## The problem
Print the lines in the listing below that fall between the line with "Enable the 开启跨章学习 checkbox" and the line with "Task: Open the GF 890 Серебро title link", those two lines included, exactly as they stand and with nothing else.

## Data for this exercise
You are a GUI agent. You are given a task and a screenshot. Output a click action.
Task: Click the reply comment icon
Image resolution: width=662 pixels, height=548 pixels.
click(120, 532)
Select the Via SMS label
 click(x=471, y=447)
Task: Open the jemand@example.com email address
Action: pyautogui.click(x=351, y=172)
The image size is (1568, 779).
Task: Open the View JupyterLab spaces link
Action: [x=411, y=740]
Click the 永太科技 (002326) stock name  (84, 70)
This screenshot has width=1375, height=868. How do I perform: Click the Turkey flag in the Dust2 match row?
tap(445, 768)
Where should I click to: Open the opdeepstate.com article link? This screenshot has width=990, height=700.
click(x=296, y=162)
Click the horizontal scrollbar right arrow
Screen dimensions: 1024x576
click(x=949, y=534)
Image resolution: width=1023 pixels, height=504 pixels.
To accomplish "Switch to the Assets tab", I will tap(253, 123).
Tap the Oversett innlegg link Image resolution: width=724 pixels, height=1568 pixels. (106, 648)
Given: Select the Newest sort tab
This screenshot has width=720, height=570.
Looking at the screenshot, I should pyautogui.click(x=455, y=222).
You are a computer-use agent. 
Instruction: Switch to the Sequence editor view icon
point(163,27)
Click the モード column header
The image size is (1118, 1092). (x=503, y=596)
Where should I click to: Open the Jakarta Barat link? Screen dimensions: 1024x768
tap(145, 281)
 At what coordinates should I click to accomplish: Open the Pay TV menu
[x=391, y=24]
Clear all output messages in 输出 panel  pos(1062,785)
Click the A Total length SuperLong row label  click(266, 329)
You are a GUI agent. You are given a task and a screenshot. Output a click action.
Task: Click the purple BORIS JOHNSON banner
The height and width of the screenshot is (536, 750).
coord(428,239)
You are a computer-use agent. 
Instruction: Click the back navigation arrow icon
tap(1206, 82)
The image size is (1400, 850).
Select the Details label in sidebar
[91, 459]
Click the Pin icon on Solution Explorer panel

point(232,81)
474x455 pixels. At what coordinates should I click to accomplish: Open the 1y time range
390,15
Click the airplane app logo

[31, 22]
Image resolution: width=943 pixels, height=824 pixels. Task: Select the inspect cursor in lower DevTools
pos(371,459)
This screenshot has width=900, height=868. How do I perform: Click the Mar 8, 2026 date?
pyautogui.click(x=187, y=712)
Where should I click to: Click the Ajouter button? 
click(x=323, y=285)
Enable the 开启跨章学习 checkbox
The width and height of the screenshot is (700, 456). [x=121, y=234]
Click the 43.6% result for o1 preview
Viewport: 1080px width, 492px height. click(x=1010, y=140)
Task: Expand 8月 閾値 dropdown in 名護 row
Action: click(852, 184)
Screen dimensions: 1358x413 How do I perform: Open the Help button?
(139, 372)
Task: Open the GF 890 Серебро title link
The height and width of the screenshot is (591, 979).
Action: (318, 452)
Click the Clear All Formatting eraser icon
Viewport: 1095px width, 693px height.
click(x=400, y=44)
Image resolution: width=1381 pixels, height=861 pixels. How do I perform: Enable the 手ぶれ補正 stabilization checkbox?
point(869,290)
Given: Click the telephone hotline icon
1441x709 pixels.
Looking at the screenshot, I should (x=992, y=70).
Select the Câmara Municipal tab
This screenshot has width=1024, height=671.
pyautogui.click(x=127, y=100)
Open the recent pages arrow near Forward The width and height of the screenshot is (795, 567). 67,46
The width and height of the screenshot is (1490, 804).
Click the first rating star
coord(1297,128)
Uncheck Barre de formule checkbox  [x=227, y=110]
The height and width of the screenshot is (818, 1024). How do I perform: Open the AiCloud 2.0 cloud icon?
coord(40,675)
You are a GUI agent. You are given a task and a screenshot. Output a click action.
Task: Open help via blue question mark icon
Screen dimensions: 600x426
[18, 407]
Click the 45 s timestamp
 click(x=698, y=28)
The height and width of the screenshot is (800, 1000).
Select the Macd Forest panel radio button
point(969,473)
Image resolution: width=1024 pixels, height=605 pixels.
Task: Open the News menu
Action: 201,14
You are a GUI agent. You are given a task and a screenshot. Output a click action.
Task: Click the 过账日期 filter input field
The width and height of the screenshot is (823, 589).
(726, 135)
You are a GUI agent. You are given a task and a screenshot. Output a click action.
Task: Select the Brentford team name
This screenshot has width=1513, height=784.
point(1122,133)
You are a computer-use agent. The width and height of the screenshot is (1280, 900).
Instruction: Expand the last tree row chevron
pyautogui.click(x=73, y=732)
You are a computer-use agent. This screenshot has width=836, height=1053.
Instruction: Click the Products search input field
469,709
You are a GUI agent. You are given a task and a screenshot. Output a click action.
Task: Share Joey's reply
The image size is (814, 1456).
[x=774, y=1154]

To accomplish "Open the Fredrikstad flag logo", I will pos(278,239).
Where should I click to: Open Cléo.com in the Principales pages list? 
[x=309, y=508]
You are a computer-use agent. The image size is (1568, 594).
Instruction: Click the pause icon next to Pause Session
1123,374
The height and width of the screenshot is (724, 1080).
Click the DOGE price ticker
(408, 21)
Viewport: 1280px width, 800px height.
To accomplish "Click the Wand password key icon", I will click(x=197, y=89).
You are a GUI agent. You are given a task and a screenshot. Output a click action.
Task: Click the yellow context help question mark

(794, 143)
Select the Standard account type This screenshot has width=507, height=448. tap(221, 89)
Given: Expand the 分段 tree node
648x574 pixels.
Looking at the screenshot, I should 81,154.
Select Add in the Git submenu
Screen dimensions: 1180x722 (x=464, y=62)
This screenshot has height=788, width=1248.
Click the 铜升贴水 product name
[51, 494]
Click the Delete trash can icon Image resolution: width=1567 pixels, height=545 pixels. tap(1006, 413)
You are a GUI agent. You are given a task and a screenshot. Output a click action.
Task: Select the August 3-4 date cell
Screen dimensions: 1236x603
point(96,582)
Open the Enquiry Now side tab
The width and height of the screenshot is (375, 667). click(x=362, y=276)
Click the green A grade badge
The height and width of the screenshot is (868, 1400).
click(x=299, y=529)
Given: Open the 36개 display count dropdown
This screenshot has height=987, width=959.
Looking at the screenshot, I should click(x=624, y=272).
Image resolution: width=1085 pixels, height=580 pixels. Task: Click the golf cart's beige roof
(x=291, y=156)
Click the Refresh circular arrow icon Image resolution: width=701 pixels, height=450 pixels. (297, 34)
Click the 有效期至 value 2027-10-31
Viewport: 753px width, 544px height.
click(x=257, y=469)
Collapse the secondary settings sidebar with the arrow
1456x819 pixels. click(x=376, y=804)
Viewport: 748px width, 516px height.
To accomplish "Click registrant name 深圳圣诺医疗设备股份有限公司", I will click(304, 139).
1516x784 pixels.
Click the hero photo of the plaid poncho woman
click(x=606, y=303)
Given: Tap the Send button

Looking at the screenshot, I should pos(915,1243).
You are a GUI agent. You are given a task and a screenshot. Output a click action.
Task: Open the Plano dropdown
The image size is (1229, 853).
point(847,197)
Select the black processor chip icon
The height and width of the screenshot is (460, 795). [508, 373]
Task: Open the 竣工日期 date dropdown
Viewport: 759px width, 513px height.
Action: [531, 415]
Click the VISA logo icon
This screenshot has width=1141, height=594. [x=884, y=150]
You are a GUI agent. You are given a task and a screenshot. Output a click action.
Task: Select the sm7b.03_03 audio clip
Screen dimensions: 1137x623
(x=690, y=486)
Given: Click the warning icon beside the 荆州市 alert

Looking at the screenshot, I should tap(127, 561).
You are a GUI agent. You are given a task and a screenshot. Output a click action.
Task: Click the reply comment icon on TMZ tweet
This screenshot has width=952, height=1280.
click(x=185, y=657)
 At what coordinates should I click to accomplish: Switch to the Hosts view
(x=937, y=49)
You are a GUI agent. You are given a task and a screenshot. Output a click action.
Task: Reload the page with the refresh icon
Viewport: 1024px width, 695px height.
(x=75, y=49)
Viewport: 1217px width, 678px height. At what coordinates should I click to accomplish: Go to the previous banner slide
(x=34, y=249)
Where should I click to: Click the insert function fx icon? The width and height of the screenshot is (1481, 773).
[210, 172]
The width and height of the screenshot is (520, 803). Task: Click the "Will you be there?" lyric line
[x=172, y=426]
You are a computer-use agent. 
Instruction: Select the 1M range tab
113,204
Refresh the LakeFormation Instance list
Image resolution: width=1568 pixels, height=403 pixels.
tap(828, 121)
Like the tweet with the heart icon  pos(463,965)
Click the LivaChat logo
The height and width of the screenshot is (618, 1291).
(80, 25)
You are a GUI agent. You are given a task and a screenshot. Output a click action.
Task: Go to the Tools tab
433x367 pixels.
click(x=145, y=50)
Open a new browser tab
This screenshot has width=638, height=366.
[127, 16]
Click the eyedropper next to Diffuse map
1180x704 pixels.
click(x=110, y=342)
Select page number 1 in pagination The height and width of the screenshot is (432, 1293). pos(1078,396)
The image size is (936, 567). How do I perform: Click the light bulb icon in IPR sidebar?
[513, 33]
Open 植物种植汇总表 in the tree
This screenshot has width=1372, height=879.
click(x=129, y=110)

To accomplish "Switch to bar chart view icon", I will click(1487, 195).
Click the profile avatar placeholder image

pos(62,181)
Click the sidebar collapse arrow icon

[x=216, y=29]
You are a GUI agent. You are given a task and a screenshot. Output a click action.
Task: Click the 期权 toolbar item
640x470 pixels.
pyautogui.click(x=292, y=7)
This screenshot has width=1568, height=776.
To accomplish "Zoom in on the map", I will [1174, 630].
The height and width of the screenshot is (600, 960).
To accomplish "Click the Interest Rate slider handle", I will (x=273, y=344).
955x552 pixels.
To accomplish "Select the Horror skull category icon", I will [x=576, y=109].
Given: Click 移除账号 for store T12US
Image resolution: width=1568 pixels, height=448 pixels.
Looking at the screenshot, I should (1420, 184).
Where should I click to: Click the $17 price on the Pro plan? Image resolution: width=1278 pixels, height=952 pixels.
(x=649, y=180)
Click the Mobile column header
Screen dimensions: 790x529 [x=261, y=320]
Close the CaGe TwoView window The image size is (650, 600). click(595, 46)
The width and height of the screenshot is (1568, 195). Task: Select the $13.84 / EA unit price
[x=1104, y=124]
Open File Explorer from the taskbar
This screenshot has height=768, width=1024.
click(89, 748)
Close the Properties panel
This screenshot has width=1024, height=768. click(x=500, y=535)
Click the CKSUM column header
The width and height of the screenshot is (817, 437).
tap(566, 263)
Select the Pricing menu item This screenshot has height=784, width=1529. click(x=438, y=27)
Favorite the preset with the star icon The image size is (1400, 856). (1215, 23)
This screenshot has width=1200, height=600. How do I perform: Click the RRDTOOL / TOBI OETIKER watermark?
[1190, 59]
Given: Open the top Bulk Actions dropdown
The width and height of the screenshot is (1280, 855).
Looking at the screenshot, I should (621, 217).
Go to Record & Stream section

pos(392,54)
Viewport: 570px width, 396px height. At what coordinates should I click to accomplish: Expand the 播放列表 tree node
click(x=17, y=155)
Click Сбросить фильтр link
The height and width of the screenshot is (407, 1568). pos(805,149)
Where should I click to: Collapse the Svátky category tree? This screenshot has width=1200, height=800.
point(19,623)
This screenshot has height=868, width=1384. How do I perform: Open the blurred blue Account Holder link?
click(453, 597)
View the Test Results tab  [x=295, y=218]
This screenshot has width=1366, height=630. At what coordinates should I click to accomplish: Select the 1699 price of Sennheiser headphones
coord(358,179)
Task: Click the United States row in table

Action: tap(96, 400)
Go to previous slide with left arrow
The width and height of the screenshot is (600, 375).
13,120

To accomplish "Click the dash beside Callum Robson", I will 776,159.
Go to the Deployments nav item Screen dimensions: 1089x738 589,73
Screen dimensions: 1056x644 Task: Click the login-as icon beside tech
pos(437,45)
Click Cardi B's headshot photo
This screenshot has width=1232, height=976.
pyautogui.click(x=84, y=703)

## Result below
Enable the 开启跨章学习 checkbox
The width and height of the screenshot is (700, 456). [x=121, y=234]
Click the 43.6% result for o1 preview
Viewport: 1080px width, 492px height. click(x=1010, y=140)
Task: Expand 8月 閾値 dropdown in 名護 row
Action: click(852, 184)
Screen dimensions: 1358x413 How do I perform: Open the Help button?
(139, 372)
Task: Open the GF 890 Серебро title link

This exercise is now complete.